“Study and be eager and do your utmost to present yourself to God approved (tested by trial), a workman who has no cause to be ashamed, correctly analyzing and accurately dividing (rightly handling and skillfully teaching) the Word of Truth”
2 Timothy 2:15 (AMP).
Fall means cooler temperatures. Leaves fall and pigskins fly high. In the South, football is serious business. The elongated weekend begins with the Thursday night NFL game. Friday night, high school players take to the field and the hometown fans jam stadiums to cheer their team on to victory. Saturday is dominated by college football. The pros take over again on Sunday afternoon and the weekend winds up with “Are You Ready For Some Football?” - the Monday Night Game. Personally, I miss Hank Jr. doing the intro.
As a life long Eagles fan I'm happy, my team has started out strong this year (condolences to Nancy Pike and other Giants fans, I know your pain). So far there's room for cautious optimism, but hey, it's still early in the season. Philly fans are known for two things: booing Santa and the exceptional ability to endure repetitive disappointments.
Two weeks ago I discovered an interesting fact about Christians and now I think I've discovered the root cause of my team's propensity to fail. Only 20% of the players read the playbook! Check out the numbers.

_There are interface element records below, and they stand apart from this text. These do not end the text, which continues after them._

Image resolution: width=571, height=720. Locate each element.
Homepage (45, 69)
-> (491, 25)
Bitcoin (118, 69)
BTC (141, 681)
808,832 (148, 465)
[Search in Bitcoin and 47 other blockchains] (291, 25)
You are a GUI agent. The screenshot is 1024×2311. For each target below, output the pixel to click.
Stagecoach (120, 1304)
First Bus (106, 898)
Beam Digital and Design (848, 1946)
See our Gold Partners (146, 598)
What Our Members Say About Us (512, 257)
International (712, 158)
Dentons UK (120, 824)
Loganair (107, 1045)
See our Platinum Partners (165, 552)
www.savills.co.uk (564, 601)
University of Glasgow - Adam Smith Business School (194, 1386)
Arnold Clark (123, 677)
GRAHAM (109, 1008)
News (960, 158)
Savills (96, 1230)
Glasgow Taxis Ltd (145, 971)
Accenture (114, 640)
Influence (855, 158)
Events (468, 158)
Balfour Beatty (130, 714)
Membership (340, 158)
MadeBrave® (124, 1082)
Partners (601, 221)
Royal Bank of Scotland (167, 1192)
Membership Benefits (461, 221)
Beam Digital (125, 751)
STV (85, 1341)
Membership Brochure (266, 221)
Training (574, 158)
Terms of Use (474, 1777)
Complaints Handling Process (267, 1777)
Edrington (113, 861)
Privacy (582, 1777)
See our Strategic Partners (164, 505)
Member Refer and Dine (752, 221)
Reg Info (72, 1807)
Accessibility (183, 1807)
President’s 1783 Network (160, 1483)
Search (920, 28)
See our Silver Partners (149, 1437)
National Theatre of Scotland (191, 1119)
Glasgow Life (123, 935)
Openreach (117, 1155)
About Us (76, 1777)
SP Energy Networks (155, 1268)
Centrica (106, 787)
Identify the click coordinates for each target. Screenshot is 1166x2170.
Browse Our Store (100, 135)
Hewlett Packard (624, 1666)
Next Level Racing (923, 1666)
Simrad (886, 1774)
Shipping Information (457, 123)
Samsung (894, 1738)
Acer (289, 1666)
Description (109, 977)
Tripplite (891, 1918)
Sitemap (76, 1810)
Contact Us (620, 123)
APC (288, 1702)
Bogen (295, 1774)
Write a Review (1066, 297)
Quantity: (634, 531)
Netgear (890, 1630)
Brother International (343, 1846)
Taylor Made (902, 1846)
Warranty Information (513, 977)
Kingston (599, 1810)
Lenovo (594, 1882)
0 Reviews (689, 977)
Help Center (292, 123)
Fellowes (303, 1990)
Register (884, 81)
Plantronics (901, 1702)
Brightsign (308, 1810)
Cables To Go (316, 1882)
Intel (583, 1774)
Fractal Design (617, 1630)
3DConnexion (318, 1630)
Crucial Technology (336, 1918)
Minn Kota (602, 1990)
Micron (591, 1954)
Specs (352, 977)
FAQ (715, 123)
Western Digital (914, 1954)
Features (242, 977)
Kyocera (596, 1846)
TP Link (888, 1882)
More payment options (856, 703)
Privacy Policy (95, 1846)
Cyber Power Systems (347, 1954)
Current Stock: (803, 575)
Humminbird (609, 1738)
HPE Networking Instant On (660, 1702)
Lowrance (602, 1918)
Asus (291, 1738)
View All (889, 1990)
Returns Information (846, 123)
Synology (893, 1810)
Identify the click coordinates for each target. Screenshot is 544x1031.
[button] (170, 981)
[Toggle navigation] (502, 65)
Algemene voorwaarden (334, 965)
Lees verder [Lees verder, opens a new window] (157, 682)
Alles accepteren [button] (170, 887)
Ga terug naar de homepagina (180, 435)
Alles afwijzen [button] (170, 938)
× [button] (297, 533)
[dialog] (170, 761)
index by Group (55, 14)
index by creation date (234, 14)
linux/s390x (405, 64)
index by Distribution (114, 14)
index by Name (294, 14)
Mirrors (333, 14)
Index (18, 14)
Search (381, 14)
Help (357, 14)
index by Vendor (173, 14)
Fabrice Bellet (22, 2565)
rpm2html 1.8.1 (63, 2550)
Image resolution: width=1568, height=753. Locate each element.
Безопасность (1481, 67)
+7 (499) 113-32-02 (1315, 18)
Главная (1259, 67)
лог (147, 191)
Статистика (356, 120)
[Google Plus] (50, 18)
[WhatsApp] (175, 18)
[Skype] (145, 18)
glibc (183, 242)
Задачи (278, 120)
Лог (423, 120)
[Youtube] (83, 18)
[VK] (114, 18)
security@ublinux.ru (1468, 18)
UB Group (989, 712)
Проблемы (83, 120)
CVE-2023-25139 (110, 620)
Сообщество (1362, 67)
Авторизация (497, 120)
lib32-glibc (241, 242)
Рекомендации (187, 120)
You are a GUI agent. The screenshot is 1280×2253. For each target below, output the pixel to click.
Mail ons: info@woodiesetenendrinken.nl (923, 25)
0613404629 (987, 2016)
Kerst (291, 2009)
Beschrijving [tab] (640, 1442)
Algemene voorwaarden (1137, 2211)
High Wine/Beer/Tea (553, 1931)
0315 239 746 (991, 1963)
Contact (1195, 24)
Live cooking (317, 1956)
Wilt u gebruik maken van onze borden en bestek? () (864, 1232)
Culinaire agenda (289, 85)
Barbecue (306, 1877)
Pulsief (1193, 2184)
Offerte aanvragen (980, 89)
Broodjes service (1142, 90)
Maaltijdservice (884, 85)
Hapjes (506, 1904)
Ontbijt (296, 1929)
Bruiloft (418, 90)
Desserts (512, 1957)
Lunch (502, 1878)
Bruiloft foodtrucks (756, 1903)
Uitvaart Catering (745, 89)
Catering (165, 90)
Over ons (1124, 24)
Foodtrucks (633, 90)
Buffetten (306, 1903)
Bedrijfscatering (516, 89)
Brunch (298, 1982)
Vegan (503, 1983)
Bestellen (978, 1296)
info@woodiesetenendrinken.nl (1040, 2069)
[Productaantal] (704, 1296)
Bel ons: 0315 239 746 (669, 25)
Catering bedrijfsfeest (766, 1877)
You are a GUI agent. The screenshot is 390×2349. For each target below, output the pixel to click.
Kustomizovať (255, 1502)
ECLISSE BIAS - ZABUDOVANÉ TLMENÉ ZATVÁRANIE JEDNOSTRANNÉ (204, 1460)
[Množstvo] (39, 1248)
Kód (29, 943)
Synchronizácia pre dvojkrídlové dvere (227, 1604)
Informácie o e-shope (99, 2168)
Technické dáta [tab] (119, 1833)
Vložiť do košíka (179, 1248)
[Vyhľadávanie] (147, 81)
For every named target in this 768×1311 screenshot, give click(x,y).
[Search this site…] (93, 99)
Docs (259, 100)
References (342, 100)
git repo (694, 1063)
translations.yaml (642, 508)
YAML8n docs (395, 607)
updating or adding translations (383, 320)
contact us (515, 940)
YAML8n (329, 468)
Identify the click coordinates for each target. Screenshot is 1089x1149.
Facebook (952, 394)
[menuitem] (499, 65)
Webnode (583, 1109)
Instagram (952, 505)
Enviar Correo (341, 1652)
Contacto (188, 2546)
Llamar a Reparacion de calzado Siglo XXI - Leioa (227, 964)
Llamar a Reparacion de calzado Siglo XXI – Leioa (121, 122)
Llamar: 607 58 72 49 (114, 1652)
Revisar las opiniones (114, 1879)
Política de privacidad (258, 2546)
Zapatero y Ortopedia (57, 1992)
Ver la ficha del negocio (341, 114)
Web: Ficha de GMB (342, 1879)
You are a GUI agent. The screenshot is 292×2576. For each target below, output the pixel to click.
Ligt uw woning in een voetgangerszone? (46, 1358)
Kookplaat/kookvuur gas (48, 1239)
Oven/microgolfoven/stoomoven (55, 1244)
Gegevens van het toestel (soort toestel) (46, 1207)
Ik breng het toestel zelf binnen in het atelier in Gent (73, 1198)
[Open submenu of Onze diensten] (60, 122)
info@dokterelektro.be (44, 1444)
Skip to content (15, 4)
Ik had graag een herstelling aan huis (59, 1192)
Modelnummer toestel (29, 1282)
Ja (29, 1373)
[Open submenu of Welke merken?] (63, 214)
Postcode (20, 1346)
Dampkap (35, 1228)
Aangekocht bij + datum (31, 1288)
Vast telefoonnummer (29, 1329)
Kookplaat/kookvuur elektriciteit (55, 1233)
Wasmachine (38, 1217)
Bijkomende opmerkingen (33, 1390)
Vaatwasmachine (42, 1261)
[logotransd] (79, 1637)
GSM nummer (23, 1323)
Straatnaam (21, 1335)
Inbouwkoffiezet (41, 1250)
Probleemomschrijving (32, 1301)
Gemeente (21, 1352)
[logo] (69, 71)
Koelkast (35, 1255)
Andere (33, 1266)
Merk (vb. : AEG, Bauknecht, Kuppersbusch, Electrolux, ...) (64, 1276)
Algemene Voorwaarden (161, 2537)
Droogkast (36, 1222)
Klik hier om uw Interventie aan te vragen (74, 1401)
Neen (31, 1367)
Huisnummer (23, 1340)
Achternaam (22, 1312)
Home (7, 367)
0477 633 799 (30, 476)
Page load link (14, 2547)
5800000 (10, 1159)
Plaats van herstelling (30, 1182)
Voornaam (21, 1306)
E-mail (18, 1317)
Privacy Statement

The final roster of an NFL team is 53 men. 20% of 53 is 10.6 so for ease of math I'll round up to 11. This figure happens to be the maximum number of players a team can have on the field at any given time. If all of a team's prepared members are defense they'll be brilliant in comparison to the ill-informed offense and vice versa. If the number is split between offense and defense, both will be equally mediocre. What if those 11 players are bench warmers? How can any coach effectively call a game if no one on the field understands what he's saying? This might explain the erratic performance of my hometown heroes – and the church.
There are those rabid fans whose lives revolve around their team. The rest of us realize that the morning after the Super Bowl, the BCS College Championship, or any other game of importance, based on which team won, only a small microcosm of the world's population awakens with a new view of life. Both the elation of victory and the sting of defeat are short-lived. Soon things return to normal.
Football doesn't change the world. If 80% of the players fail to prepare the contest will be a bore but the earth will still rotate on its axis. None of the problems, threats or challenges that can upset the fragile balance of peace are resolved by any game's outcome.
Should we not be surprised that Christianity's impact on the world isn't more profound when only 20% of its adherents read their playbook, the bible? Unlike football, Christianity can change the world. If 80% fail to prepare is it any wonder that success is so elusive and results sporadic?